QUOTED PASSAGE:

# # # # #

FILE PHOTO: Re-elected Czech President Milos Zeman attends the inauguration ceremony at Prague Castle in Prague, Czech Republic, March 8, 2018. REUTERS/David W Cerny
November 25, 2021
PRAGUE (Reuters) -Czech President Milos Zeman has been released from hospital after more than six weeks, the Central Military Hospital in Prague (UVN) said on Thursday.
Zeman, 77, was admitted to hospital on Oct. 10 with complications to a chronic illness that his office never specified but which doctors said was a liver condition.
He went into hospital a day after a parliamentary election in which Zeman’s allies, led by Prime Minster Andrej Babis, lost to a centre-right coalition and the president’s leverage over parliament was undermined.
Zeman was initially treated in an intensive care unit and doctors said the prognosis was uncertain. Parliament prepared to debate taking away his presidential duties but after several weeks Zeman’s condition improved.
He has said he will respect the election result and that he will appoint centre-right leader Peter Fiala as prime minister on Friday, with the appointment of the cabinet to follow later.

# # # # #

Saved entries
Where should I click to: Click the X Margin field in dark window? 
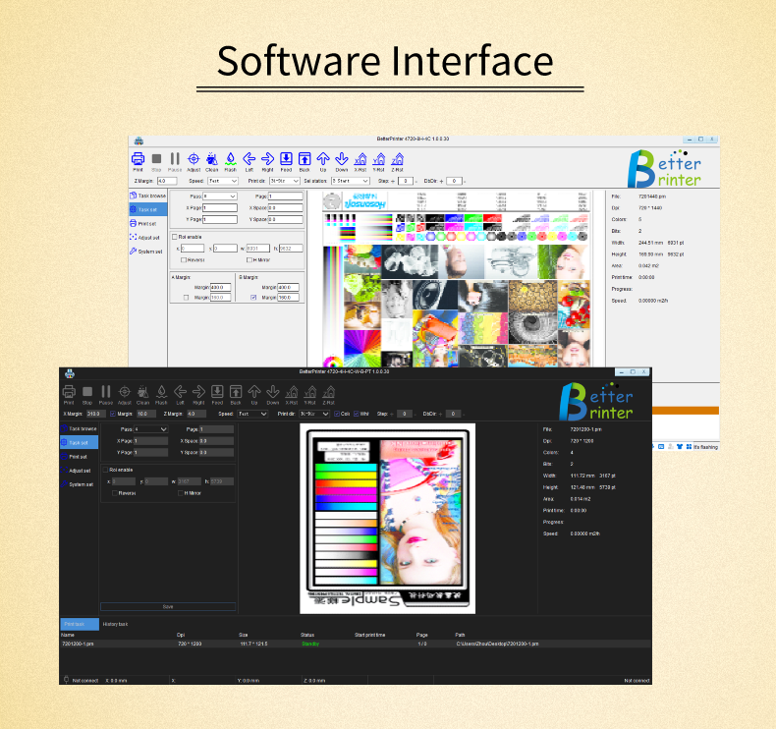(95, 414)
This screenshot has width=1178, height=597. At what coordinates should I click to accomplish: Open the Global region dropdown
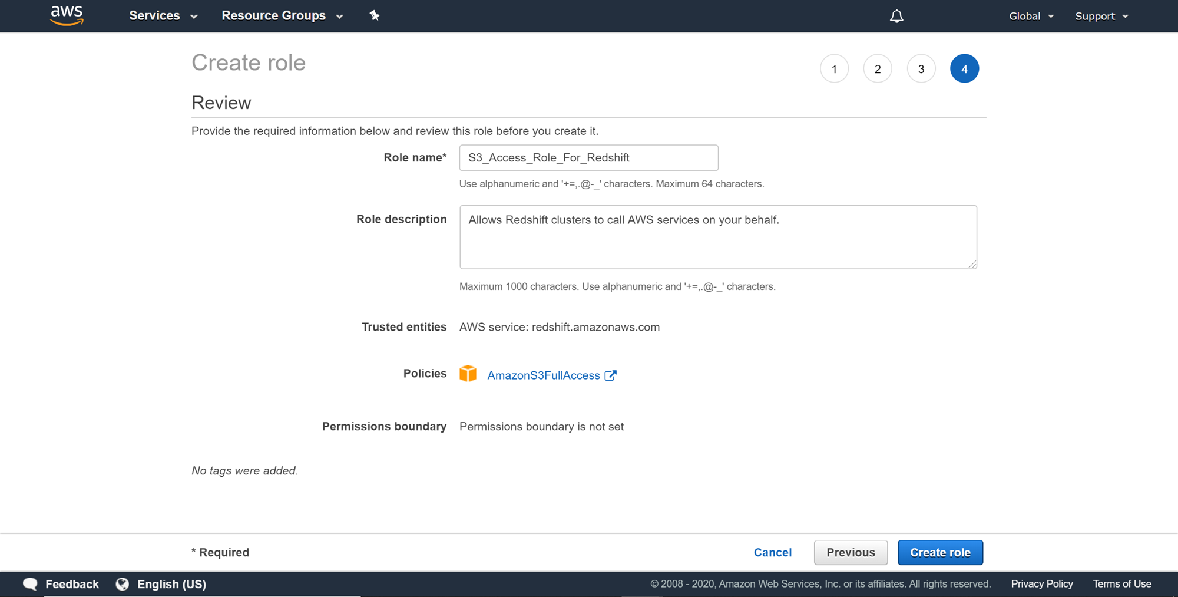coord(1031,16)
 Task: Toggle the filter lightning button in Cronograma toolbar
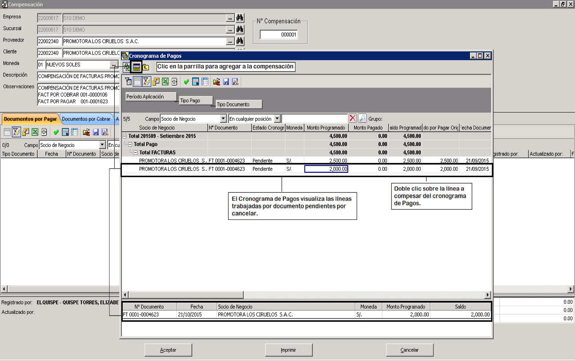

# # # # #

EXERCISE SET:
A: In the article on Czech President Milos Zeman, on what date was Zeman admitted to the hospital?
B: Rewrite the paragraph beginning "Zeman was initially treated" from the article on Czech President Milos Zeman in a single shorter sentence that keeps its main facts.

RESPONSE LIST:
A: Oct. 10

B: Zeman was first treated in intensive care with an uncertain prognosis, and parliament prepared to debate removing his presidential duties, but his condition improved after several weeks.